**Source document**
According to scholar John Mueller, the military losses accepted by the Vietnamese communists, both the National Liberation Front (NLF, generally known in the US as "Viet Cong") and the North Vietnamese Army (NVA), were "virtually unprecedented in history." In fact, even the Japanese army of World War II (including kamikaze pilots), which has always been seen as the best example of military fanaticism, pales in comparison. The NLF and NVA took causalities at twice the rate of the Japanese army, for eight years running.

By contrast, America’s South Vietnamese allies, the Army of the Republic of Vietnam (ARVN), though lavishly armed by the US, were never a reliable fighting force. Often disparaged as "puppet troops", the ARVN were frequently the butt of American soldiers’ jokes, such as "Want to buy an ARVN rifle? It’s a good deal—it’s never been fired and has only been dropped once." After the US pullout, the ARVN were soon overwhelmed and defeated by the NVA, who then captured billions of dollars in US military equipment.

Placed in the impossible position of fighting to "defend" a hostile population while forced to commit countless atrocities against civilians caught in the middle, the morale of the average American draftee collapsed as the war went on. The first reported occurrence of mass mutiny took place on August 24, 1968 when, after four days of failed assaults on an NVA bunker, the 60 men remaining in Alpha company refused to fight, despite the fact that they knew that the standard punishment for mutiny was the firing squad. Mutinies soon because so common that the Pentagon brass assigned them the gentler name of "combat refusals."

At the same time, the "fragging" (killing by fragmentation weapon) of American officers who put soldiers’ lives at risk by seeking out the enemy became so common that many officers refused to allow their troops to carry grenades. Desertion and instances of AWOL (Absence Without Leave) skyrocketed during the war’s later years, and the Pentagon estimates that 500,000 soldiers either were AWOL at some point or outright deserted during the Vietnam War.

The idea that the Americans lost because they weren’t trying to win is simply false. The US dropped more bombs on Vietnam than all of the combatants in W.W.II dropped on each other combined. The US—with 10 times the population of communist North Vietnam and infinitely more national wealth—used 60% of its total infantry and Marines, 50% of its strategic air force, and over 10 million tons of bombs.

Of course, the NLF and NVA never beat the US Army in a major battle but, wisely, this was never their strategy. Instead, they sought to make the war so costly for us that we would be unwilling to pay the price and would leave—the same strategy they had used to defeat France during the First Indochina War (1946-1954).

Before the war Vietnamese Communist leader Ho Chi Minh said, "In this war you will kill 10 of us for every one of you we kill, but in the end it is you who will tire of it." As it turned out, the ratio was closer to 20 to 1, but let’s give the devil his due. Like it or not, the Vietnamese Communists won not because of antiwar protesters, but because their soldiers were willing to do whatever they had to do to win.

**Parts of the exercise**
**a)** In the Vietnam War passage, on what date did the first reported occurrence of mass mutiny take place?
**b)** Quote the Vietnam War passage from "Of course, the" up to and including "to do to win.".

**Provided material**

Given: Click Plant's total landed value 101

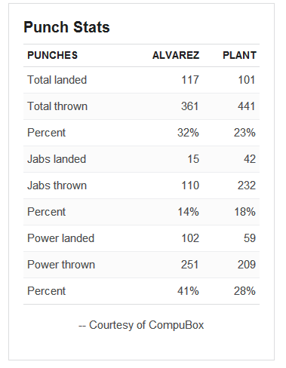Looking at the screenshot, I should tap(247, 80).
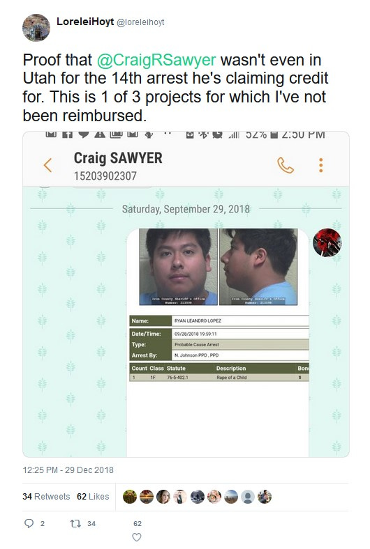Click the reply speech bubble icon

click(x=29, y=523)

**Solved problems**
**a)** August 24, 1968

**b)**
Of course, the NLF and NVA never beat the US Army in a major battle but, wisely, this was never their strategy. Instead, they sought to make the war so costly for us that we would be unwilling to pay the price and would leave—the same strategy they had used to defeat France during the First Indochina War (1946-1954).

Before the war Vietnamese Communist leader Ho Chi Minh said, "In this war you will kill 10 of us for every one of you we kill, but in the end it is you who will tire of it." As it turned out, the ratio was closer to 20 to 1, but let’s give the devil his due. Like it or not, the Vietnamese Communists won not because of antiwar protesters, but because their soldiers were willing to do whatever they had to do to win.